◆ Exercise directions
Take the material below and reproduce, word for word, only the lines from the line with "Select the Basic information node" through the line with "The width and height of the screenshot is (800, 404).".

◆ Data supplied
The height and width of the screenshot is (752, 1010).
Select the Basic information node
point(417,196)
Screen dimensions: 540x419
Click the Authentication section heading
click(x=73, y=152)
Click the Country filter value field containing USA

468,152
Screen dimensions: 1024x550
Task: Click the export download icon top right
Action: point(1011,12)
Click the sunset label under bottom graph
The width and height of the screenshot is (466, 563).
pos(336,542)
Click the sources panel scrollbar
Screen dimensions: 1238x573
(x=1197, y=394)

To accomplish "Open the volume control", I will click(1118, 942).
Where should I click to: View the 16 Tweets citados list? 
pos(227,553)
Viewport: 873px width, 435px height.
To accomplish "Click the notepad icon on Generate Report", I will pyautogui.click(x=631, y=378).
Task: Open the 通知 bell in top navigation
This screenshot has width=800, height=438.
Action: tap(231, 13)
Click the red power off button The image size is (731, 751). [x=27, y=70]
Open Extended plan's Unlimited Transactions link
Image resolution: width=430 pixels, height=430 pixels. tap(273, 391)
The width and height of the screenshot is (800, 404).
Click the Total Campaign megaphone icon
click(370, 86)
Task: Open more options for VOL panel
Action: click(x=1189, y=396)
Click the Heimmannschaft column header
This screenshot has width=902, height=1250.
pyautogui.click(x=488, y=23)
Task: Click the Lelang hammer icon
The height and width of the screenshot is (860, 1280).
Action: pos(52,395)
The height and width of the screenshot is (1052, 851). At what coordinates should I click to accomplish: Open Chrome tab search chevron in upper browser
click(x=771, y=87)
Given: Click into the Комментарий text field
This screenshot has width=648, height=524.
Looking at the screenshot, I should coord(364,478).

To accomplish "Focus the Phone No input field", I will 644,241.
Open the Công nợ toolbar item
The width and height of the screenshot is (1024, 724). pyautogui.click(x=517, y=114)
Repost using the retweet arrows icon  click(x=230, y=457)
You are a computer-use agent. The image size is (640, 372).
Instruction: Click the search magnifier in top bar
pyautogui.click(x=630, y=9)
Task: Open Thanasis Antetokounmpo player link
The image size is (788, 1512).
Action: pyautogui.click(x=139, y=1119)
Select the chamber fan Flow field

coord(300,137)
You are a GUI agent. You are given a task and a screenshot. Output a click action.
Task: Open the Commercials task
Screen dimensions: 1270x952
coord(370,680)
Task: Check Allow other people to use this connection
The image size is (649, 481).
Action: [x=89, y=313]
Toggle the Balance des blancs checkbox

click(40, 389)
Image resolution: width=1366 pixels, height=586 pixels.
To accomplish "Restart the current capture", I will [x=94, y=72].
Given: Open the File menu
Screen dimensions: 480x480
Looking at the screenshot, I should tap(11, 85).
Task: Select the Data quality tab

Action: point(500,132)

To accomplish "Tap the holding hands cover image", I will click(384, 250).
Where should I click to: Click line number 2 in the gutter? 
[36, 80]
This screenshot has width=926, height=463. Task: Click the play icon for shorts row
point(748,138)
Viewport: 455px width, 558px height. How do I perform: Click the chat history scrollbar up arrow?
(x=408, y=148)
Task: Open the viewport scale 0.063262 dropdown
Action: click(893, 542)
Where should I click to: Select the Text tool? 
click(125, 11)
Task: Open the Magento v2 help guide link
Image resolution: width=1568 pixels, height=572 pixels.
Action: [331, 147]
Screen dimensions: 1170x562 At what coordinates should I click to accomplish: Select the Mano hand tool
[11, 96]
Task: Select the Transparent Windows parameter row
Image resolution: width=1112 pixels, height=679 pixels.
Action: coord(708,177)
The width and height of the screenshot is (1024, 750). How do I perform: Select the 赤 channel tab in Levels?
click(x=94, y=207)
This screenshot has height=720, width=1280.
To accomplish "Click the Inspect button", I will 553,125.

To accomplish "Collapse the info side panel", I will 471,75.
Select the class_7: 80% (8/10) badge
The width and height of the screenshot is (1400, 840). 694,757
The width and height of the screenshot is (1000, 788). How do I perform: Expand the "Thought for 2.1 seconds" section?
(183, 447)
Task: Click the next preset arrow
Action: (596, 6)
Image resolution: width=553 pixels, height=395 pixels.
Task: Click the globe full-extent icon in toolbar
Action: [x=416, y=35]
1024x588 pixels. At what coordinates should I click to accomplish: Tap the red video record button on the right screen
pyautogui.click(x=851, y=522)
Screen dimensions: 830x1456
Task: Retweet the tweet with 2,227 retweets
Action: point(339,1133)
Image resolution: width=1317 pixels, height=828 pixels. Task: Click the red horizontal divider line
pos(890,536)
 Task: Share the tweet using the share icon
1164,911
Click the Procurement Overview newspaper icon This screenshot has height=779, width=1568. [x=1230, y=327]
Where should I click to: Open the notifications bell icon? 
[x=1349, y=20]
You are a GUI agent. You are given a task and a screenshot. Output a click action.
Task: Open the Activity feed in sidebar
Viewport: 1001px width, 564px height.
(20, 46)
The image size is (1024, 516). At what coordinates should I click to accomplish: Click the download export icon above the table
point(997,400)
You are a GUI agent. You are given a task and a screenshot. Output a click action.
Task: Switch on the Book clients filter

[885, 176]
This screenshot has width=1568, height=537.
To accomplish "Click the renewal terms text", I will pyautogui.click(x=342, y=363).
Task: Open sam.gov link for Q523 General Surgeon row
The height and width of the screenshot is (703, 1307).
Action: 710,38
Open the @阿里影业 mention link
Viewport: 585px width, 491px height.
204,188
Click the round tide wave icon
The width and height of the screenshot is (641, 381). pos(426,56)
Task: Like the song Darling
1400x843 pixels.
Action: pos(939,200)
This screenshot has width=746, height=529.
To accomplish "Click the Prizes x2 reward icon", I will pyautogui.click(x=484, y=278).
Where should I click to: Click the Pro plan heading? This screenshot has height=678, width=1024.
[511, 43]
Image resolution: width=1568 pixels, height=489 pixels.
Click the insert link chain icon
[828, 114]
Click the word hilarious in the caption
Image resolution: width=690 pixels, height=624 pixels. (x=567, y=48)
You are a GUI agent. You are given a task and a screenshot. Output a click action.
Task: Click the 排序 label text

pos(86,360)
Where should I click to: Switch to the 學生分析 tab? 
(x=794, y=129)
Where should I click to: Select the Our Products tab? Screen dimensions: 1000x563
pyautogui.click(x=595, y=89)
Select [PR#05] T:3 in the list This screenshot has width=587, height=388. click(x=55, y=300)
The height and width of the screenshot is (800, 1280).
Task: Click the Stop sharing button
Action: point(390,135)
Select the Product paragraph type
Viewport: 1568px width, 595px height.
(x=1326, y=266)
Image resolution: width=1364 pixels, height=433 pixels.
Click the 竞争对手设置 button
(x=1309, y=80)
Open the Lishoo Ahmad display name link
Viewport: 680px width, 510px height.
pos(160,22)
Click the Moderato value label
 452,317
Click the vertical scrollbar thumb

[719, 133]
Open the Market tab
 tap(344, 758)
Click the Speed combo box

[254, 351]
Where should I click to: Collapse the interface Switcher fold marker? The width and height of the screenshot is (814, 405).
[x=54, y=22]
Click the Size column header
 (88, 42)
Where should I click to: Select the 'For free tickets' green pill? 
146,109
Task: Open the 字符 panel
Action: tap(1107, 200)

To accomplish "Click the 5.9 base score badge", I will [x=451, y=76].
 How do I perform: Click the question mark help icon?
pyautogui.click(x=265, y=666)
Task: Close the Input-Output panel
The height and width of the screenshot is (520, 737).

◆ Answer to this problem
Select the Basic information node
point(417,196)
Screen dimensions: 540x419
Click the Authentication section heading
click(x=73, y=152)
Click the Country filter value field containing USA

468,152
Screen dimensions: 1024x550
Task: Click the export download icon top right
Action: point(1011,12)
Click the sunset label under bottom graph
The width and height of the screenshot is (466, 563).
pos(336,542)
Click the sources panel scrollbar
Screen dimensions: 1238x573
(x=1197, y=394)

To accomplish "Open the volume control", I will click(1118, 942).
Where should I click to: View the 16 Tweets citados list? 
pos(227,553)
Viewport: 873px width, 435px height.
To accomplish "Click the notepad icon on Generate Report", I will pyautogui.click(x=631, y=378).
Task: Open the 通知 bell in top navigation
This screenshot has width=800, height=438.
Action: tap(231, 13)
Click the red power off button The image size is (731, 751). [x=27, y=70]
Open Extended plan's Unlimited Transactions link
Image resolution: width=430 pixels, height=430 pixels. tap(273, 391)
The width and height of the screenshot is (800, 404).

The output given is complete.